Les préparatifs sont légers. Tout ce que je sais c’est qu’une chambre (de douze mètres carrés !) m’attend sur les hauteurs de Cardiff dans une cité universitaire, University Hall. Le départ arrive vite. À peine le temps de boucler ma valise et me voilà dans l’avion pour Londres. Pendant les trois heures qui me séparent encore de ma destination, je suis confrontée à mes premières difficultés linguistiques. Je manque de peu de prendre le mauvais train et je dois me débrouiller. Je rencontre mes premiers Gallois. Un charmant couple d’un âge avancé qui m’aide à m’orienter et contribue à faire battre mon cœur un peu moins fort.   

À notre arrivée, la nuit est tombée sur Cardiff. Mes bienfaiteurs m’accompagnent et me voilà saine et sauve sur le campus. Je récupère les clefs de ma chambre, je ne sais pas comment et me retrouve dans la salle commune où je fais la connaissance de mes nouveaux colocataires. Tous sont anglais, je suis la seule étrangère. Immersion totale. Cette journée est passée si vite que je n’ai guère eu le loisir de penser ni d’apprécier les nombreuses émotions depuis que l’avion a décollé. J’emmagasine, et m’endors, exténuée.

Les semaines suivantes tourbillonnent de découvertes, de repérage de lieux, de démarrage des cours, de premières sorties. Notre programme, léger avec huit heures de cours hebdomadaire, dont quatre seulement compatibles avec l’intense vie nocturne, me laisse pas mal de temps. Je déniche des petits boulots : confectionneuse de club sandwichs, déballeuse de carrot cake crémeux à souhait dans le café d’un department store. Puis serveuse au restaurant « Le Monde », où le délicat découpage de la croûte de sel d’un poisson entier me donne des sueurs froides. Je finis par trouver un job régulier au Hilton de Cardiff. À mon premier essai, je détruis un panier rempli de tasses. J’entends encore le fracas et vois la tête de mon employeur qui hausse le sourcil, pas du tout impressionné par mes talents. Il m’embauche malgré tout. 

Pendant le Tournoi des Six Nations, l’équipe de France de rugby vient s’opposer au Pays de Galle et séjourne au Hilton. Je sers Bernard Laporte et les joueurs et obtiens des billets pour assister au match au Millenium Stadium. Les rues sont bondées. Avec mes collègues, nous nous mêlons à la foule, affublée de chapeaux, maquillés, chantant et buvant des pintes de bière, en se prennant dans les bras dans un joyeux désordre. Cardiff est exaltante, et au fil du temps, cette ville que je ne pouvais situer sur une carte devient MA ville. Témoin de mes vingt ans dans un obscur Pizza Hut. À célébrer cette étape avec un verre de vin et des M&Ms en guise de dessert avec le seul ami resté sur place à la veille de Noël.
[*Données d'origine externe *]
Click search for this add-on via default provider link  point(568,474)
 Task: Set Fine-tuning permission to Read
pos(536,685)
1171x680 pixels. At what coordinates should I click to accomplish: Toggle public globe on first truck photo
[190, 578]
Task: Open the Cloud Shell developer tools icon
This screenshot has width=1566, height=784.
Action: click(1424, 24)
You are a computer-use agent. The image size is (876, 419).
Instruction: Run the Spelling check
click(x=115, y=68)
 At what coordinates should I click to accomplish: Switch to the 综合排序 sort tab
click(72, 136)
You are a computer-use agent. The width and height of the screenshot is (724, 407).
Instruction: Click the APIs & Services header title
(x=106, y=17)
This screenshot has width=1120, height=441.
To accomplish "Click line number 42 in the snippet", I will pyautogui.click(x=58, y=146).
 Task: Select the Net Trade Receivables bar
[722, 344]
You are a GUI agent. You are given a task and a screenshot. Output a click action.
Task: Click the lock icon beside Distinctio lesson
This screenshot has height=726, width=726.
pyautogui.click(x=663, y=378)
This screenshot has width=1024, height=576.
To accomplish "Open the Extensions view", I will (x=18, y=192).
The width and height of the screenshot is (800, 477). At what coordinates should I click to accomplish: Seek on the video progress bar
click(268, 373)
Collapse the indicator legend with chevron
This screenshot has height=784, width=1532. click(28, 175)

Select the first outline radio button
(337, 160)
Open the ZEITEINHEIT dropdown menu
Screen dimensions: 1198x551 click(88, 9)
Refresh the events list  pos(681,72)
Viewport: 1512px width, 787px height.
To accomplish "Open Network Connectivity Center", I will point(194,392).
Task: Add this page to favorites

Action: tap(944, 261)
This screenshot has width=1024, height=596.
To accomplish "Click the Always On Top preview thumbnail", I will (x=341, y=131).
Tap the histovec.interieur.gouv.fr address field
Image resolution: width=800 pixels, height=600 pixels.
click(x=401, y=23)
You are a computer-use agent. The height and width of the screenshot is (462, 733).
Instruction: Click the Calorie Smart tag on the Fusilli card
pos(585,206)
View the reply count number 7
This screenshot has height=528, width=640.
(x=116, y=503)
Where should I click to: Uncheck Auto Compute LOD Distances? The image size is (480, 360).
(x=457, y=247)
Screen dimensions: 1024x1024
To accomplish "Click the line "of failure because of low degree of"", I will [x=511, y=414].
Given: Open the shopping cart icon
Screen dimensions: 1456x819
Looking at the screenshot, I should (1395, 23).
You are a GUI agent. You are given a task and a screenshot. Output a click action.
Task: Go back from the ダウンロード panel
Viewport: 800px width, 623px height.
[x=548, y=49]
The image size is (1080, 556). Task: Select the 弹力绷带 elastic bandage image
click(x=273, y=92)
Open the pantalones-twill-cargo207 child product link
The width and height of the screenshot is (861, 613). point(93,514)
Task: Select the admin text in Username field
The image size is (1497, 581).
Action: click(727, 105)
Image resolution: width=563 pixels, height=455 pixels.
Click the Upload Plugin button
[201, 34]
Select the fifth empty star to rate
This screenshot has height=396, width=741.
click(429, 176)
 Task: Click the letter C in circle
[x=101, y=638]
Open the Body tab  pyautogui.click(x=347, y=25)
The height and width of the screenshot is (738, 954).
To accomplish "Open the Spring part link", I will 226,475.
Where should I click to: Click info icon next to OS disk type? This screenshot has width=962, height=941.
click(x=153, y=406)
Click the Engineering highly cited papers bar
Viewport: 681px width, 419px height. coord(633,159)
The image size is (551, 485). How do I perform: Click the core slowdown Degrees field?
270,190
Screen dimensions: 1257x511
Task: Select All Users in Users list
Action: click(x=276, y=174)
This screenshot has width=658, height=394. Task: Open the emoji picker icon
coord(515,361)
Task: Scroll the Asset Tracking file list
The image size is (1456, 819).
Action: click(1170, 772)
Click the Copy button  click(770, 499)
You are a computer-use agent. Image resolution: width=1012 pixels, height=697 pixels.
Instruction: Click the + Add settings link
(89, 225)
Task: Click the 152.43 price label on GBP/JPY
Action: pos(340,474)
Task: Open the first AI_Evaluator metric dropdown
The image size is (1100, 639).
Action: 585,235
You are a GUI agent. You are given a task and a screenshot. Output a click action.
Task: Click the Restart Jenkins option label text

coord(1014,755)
C’est une année incroyable, riche en expériences en tout genre, qui maintenant s’achève. Dans quelques jours je vais te quitter Cardiff, et retourner dans mon université et ma petite chambre d’un autre temps. Mais c’est une personne grandie qui revient. Avec un anglais un peu meilleur, plus de confiance en elle et des projets plein la tête. Il me suffit de fermer les yeux afin de me replonger dans tes rues aux noms imprononçables. Dans tes bars au sol qui collent sous les chaussures et qui n’ont plus de secrets. Dans St Mary Street, interdite à la circulation le weekend, car les gens font n’importe quoi, où les filles y déambulent court-vêtues, quelle que soit la température. Je peux même sentir l’odeur des kebabs dégoulinants de sauce dans Caroline Street, la plus immonde de la ville, mais qui a empêché des réveils encore plus difficiles.

Cette extraordinaire aventure donnait le ton à une vie de voyages qui continue aujourd’hui, et bien plus tard j’y retournerais.